Posted October 03, 2012
Gibeau is surrounded by beautiful, gently rolling countryside, including miles of vineyards and fields of robust sunflowers the size of corn in Kansas. It is a cyclist’s paradise, offering a great variety of daytrips filled with wonderful discoveries and beautiful resting spots.
I began my daytrip renting a comfortable hybrid bicycle from the MBK store in nearby Duras. I purchased a local map and traced out a meandering ride on mostly back roads from Gibeau in a loop, with plenty of time for relaxing and taking in the scenery.
My first stop led me up a small side road to Monteton. Upon entering the Ninth Century Romanesque church there, I was treated to the morning sun’s rays filtering through the delicate stained glass windows. A lookout next to the church provided a stunning panoramic view of the entire valley.
I cycled on to Allemans-du-Dropt. A brief rain shower had me ducking into another local church, where I discovered its delicate 15th Century frescos. The medieval farmers and villagers who worshipped here would have recognized the figures on these walls to be people much like themselves. The once vibrant crimson, gold and white had softened to saffron, ochre and ivory.
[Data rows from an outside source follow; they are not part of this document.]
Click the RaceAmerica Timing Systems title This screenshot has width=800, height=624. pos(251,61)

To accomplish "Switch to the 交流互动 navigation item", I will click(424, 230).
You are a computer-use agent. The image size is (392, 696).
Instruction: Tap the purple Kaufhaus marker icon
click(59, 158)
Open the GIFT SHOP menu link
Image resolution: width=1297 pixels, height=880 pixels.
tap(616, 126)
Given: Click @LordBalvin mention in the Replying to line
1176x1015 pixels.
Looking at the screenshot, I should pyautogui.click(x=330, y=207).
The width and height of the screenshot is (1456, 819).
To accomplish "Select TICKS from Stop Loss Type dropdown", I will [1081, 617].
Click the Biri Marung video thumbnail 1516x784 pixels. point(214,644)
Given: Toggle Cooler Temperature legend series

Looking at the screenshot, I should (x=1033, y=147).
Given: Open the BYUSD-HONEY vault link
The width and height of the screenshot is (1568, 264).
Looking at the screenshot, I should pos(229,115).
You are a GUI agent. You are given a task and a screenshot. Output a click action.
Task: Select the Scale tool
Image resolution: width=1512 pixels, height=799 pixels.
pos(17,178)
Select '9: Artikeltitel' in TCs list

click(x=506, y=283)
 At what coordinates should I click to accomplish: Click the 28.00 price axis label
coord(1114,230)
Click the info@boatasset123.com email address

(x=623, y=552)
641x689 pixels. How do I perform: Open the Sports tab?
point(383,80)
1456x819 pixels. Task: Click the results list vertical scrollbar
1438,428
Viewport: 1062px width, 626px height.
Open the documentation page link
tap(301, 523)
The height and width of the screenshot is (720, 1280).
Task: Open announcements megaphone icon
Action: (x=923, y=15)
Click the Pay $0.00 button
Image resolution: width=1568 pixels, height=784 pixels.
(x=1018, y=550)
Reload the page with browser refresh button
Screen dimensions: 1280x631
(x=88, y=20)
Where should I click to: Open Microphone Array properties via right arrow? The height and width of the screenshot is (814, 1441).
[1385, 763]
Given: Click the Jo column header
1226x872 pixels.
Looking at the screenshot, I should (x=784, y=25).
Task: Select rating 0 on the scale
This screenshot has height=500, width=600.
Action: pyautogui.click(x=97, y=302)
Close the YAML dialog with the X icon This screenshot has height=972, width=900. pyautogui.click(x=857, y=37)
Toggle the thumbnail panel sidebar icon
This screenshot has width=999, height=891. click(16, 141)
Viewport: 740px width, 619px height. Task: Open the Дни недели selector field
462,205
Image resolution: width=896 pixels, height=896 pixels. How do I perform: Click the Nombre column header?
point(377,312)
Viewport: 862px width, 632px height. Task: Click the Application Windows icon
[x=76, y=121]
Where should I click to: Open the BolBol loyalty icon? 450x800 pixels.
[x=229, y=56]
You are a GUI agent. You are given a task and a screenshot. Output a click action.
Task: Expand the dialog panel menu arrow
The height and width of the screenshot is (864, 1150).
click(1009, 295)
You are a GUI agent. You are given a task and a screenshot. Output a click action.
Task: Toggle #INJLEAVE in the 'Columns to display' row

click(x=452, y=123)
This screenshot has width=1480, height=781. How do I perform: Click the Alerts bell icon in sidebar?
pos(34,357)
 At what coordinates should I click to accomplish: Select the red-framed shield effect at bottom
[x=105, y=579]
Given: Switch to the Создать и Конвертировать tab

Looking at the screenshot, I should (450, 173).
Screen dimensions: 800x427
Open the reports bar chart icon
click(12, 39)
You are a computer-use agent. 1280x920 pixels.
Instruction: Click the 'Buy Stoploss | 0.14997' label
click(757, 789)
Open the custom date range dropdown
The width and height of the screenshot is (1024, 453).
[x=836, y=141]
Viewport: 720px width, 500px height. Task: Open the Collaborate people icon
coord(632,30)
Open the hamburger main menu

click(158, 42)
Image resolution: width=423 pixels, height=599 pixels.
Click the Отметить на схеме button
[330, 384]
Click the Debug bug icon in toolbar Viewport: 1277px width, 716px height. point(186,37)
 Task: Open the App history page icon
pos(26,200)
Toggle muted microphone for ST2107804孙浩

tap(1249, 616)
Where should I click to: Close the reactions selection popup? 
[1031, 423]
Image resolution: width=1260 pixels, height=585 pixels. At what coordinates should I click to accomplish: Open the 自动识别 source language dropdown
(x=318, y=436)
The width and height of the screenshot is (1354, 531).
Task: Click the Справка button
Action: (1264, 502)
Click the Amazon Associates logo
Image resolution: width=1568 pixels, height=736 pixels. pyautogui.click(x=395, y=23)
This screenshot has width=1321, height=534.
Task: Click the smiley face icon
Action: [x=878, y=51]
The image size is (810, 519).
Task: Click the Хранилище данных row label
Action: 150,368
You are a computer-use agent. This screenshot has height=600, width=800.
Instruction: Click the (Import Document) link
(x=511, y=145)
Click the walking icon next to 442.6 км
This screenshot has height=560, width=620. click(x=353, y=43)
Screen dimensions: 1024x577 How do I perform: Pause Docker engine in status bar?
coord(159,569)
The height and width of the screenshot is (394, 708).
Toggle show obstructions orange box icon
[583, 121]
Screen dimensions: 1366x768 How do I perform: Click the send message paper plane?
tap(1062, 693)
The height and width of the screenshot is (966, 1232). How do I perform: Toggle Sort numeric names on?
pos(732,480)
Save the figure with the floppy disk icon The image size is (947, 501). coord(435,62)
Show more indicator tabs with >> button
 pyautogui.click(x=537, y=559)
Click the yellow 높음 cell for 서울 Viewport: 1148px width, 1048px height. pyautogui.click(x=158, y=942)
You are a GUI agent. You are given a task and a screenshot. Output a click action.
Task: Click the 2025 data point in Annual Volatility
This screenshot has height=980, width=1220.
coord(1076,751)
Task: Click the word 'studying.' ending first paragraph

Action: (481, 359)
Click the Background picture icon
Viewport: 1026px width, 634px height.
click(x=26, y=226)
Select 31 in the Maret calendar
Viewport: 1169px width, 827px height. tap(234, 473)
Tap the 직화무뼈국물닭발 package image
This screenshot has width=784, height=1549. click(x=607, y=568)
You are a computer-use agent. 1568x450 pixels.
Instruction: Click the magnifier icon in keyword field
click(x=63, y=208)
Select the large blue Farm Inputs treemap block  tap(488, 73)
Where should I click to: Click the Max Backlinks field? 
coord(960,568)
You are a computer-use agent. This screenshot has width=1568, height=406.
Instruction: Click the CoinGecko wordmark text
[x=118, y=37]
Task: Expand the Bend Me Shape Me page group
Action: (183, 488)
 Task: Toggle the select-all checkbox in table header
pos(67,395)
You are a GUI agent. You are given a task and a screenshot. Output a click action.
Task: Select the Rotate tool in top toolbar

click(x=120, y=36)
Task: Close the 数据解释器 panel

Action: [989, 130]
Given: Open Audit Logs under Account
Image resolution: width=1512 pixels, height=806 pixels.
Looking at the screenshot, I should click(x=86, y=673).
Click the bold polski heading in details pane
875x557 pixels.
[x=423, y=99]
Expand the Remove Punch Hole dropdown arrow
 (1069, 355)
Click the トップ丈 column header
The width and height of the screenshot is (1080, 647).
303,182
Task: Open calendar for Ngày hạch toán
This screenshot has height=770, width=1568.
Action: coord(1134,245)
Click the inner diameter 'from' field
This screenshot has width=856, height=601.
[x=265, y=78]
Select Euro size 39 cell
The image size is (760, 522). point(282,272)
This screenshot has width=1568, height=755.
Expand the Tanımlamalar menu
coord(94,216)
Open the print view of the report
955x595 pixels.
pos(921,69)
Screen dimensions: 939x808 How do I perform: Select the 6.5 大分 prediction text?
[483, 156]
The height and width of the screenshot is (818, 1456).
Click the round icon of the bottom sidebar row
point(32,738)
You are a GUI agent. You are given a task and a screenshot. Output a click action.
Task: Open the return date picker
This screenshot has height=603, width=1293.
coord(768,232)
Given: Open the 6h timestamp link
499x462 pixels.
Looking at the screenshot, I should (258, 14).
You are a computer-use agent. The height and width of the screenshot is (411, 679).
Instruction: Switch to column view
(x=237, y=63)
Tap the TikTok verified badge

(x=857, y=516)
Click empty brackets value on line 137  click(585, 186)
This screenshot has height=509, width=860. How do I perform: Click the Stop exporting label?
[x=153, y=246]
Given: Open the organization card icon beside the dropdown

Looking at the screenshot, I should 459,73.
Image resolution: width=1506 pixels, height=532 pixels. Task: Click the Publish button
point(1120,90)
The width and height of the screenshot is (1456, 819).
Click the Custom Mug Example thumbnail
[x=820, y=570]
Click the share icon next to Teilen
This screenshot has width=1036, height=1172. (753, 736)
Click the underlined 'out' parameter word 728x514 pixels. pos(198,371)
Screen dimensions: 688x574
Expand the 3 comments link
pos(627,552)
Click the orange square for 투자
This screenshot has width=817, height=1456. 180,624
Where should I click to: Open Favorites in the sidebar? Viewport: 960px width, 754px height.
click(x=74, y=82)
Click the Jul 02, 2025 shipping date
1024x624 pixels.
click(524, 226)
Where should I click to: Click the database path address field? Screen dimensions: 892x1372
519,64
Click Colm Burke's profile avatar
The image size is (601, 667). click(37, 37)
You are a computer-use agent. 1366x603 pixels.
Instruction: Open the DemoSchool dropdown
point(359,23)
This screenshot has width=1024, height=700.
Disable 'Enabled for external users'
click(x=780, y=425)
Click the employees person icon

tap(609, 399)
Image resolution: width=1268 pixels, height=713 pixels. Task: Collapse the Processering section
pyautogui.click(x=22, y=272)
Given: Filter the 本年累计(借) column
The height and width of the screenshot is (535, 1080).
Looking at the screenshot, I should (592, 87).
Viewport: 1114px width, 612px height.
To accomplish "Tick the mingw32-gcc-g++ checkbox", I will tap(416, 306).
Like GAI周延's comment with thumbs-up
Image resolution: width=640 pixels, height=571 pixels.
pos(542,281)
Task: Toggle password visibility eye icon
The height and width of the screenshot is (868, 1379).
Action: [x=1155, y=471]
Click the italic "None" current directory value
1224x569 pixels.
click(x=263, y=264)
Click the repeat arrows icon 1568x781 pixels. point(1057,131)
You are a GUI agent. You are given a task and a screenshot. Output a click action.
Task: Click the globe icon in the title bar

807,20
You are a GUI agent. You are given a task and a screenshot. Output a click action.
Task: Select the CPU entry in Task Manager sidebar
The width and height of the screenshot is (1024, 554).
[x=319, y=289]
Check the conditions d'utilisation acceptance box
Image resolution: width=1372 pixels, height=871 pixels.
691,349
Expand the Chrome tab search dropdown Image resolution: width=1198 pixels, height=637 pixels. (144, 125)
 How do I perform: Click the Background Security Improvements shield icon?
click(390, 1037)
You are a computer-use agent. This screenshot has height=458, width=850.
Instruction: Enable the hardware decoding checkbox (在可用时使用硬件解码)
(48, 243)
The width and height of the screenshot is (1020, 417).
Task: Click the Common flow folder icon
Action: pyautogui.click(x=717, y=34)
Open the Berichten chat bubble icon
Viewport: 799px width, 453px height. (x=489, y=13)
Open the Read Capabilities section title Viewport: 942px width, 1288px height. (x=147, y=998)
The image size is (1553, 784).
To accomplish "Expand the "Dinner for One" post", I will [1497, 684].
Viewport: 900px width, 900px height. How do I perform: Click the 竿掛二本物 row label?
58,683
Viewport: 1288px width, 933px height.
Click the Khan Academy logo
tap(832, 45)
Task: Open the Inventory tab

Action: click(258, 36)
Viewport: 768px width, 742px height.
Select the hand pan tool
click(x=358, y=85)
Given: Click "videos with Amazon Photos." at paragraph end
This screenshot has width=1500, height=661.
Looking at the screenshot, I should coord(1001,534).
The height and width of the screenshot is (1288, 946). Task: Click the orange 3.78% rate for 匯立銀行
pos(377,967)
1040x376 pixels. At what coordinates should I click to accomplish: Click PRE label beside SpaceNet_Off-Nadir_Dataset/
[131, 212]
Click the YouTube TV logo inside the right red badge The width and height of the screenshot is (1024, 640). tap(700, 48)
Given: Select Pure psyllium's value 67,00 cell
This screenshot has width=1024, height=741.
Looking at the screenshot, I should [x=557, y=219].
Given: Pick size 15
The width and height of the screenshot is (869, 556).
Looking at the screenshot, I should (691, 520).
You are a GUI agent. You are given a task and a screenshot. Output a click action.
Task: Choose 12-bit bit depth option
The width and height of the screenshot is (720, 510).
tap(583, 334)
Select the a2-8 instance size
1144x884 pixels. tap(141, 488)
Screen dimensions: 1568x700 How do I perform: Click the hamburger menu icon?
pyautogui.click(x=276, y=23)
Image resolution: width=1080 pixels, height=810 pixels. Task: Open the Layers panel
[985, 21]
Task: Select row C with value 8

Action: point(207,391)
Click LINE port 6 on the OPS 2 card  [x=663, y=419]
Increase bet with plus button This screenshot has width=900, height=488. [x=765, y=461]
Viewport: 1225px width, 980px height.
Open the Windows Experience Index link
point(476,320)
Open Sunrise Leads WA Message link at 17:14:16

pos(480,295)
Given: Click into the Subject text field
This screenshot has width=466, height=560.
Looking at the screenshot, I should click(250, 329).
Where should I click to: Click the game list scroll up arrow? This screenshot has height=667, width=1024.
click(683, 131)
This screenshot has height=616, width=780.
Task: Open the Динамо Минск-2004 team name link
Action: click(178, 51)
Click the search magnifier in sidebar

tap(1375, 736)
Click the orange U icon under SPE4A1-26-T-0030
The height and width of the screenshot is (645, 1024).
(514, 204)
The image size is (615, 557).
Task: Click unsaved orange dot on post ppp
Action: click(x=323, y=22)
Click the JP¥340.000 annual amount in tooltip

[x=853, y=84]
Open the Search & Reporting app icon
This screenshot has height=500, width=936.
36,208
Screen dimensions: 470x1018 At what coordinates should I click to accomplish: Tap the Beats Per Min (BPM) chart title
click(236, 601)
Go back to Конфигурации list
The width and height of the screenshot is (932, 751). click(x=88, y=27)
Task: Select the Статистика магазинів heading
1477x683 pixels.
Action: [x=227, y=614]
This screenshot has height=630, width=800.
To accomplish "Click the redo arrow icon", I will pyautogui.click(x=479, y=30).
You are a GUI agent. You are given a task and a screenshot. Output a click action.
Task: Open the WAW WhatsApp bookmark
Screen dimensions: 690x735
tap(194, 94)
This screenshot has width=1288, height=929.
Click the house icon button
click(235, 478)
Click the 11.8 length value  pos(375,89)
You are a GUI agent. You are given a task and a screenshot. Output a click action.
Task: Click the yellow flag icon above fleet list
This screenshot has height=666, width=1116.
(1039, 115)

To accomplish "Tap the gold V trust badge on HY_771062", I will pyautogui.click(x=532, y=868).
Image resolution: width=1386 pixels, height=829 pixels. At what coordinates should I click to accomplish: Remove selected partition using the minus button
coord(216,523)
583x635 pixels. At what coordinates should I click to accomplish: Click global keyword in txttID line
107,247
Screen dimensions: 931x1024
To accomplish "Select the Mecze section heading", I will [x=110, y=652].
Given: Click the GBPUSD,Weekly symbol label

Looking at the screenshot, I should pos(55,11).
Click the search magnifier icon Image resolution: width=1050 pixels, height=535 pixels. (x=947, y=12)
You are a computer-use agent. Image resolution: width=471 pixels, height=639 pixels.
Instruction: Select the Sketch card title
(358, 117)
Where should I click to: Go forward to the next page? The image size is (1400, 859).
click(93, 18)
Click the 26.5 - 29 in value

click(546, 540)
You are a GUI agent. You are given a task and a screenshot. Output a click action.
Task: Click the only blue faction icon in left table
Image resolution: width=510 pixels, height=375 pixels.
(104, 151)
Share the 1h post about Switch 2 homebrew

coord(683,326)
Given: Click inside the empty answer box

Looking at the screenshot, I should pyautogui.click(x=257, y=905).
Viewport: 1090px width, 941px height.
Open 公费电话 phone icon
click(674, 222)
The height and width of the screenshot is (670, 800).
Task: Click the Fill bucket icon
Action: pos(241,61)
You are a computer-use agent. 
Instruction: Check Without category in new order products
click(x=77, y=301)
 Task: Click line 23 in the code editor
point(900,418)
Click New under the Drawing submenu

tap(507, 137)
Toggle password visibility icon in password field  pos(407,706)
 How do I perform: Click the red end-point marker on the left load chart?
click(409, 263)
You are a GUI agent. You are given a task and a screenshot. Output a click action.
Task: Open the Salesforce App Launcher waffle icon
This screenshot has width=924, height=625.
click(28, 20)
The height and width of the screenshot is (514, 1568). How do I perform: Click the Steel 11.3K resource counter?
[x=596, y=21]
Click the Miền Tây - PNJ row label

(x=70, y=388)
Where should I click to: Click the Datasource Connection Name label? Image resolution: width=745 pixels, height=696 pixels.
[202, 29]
I sat in the stillness for several minutes, then headed out of town, crossing the lazy Dropt over a wonderful old bridge.
By the time I reached the bastide town of Eymet, I was ready for a break with a café au lait and a fresh pain au chocolat. I sat outside the café on one side of the square and took in its central fountain and the delightfully easy pace of late morning.
I headed leisurely back to Gibeau, just in time to hop into the pool for a refreshing dip. Then came a simple lunch – a fresh bâtard, pâtè, vibrant, sweet tomatoes and rose champagne – all purchased that morning at the farmer’s market in Duras. After it all, a well-deserved nap.
You can head in any direction on a bicycle from the house for a delightful outing and not get lost, thanks to the meticulous signage at virtually every highway and road crossing in this part of France. The possibilities are endless and the memories are forever.